O procedimento consiste na introdução de uma microcâmera por meio de pequenas incisões no tórax, medindo aproximadamente dois centímetros cada. Além de ser menos agressivo, uma vez que descarta o uso de afastadores intercostais, proporciona uma recuperação mais rápida e consequente retorno às atividades normais, além de causar menos desconforto aos pacientes. É indicada em grande parte dos eventos pulmonares que requerem a intervenção cirúrgica, exceto em pacientes com tumores de maior extensão e naqueles que se antecipem dificuldades anatômicas. Nestes casos, a técnica convencional (cirurgia aberta) é mais segura.

“Podemos afirmar, sem dúvida alguma, que a videotoracoscopia é uma tendência, por se tratar de um processo menos invasivo, com incisões menores, mais seguras e precisas. Tudo isso é possível graças a uma equipe médica com treinamento adequado, infraestrutura e materiais apropriados”, defende dr. Ricardo Terra, médico de cirurgia Torácica do Hospital das Clínicas e presidente do Departamento de Cirurgia Torácica da Sociedade Paulista de Pneumologia e Tisiologia (SPPT).

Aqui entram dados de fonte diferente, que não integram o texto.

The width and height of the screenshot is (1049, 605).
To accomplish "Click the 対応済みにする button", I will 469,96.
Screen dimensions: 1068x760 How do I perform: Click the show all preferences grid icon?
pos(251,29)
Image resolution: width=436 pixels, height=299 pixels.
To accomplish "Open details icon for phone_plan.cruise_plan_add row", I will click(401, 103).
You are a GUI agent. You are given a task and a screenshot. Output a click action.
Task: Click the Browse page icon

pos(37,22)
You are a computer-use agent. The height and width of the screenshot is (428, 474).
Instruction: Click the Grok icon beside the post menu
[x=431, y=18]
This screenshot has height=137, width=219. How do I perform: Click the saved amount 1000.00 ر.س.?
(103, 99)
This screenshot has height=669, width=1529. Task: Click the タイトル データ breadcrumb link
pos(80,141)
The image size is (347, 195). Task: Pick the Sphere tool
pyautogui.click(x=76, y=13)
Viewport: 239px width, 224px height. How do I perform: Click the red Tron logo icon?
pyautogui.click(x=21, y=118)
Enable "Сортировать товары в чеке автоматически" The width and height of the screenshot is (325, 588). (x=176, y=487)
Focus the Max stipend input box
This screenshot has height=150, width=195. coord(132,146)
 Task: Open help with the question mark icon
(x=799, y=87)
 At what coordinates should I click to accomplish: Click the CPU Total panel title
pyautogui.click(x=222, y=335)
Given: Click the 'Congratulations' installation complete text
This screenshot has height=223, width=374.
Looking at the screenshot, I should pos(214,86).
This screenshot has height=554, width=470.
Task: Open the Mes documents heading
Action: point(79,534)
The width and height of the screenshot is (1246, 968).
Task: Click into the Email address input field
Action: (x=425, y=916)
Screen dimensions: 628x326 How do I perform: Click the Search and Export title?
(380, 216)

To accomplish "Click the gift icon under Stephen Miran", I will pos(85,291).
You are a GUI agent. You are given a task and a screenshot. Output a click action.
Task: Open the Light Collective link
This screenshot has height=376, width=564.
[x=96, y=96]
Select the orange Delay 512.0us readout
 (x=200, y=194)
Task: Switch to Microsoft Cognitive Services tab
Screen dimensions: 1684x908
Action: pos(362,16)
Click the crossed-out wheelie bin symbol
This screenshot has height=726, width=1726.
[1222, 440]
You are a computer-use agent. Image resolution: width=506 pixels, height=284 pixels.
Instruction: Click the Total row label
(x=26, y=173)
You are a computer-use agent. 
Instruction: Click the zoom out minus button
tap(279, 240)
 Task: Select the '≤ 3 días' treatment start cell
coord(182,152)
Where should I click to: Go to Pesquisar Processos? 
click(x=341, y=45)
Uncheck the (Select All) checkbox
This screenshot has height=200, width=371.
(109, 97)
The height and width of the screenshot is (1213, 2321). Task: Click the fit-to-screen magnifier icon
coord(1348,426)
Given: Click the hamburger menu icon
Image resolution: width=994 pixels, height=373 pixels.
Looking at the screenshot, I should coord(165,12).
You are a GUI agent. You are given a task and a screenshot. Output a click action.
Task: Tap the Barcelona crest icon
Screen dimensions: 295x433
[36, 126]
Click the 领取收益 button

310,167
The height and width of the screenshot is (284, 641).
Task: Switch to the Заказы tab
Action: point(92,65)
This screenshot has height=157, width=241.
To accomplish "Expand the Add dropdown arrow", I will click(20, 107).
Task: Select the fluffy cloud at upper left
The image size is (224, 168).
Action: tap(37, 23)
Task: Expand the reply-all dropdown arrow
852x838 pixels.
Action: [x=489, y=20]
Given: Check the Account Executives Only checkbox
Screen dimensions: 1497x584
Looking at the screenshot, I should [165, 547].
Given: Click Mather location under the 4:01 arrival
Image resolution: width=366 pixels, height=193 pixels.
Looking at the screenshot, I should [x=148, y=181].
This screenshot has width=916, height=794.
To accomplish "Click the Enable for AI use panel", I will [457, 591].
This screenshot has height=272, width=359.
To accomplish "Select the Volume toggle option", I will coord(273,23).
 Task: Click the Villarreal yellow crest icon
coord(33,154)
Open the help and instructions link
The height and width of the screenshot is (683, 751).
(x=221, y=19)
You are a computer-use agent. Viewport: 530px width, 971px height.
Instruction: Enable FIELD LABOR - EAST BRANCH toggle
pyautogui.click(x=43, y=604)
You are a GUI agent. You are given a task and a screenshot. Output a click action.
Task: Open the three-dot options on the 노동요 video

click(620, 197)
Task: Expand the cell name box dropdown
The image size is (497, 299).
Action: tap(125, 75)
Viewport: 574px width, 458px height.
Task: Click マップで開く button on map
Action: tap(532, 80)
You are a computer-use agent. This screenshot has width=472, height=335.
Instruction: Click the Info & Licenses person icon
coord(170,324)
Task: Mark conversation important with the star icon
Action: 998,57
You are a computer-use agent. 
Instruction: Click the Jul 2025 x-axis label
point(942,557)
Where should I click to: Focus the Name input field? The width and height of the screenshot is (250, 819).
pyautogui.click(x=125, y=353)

De acordo com dr. Ricardo, de todas as cirurgias torácicas realizadas pelo Hospital das Clínicas, por exemplo, o método de videocirurgia é aplicado em cerca de 30% de pacientes com câncer de pulmão e mediastino e 80% dos casos de doenças pleurais. “É um número considerável e demonstra a evolução da técnica”, completa.

Um dos entraves para que a videotoracoscopia tenha mais abrangência na rede pública de saúde, explica o especialista, é que o SUS ainda não disponibiliza alguns materiais importantes para sua realização, como, por exemplo, os grampeadores, fundamentais para suturar as regiões operadas.

“A videocirurgia ainda não chegou ao serviço público, está disponível somente em centros universitários e hospitais privados. Apesar da redução de custo devido ao menor tempo de internação, falta ainda massa crítica de profissionais preparados para realizar a técnica na rede pública, bem como a disponibilidade de materiais específicos”, explica dr. Roberto Gonçalves, coordenador dos ambulatórios da disciplina de Cirurgia Torácica da Faculdade de Ciências Médicas da Santa Casa de São Paulo e vice presidente do Departamento de Cirurgia Torácica da Sociedade Paulista de Pneumologia e Tisiologia (SPPT).

Segundo o dr. Roberto, é importante não superestimar o papel da videocirurgia.

“Ela é indicada em casos selecionados e somente o cirurgião torácico está habilitado a determinar qual cirurgia será realizada em cada caso”.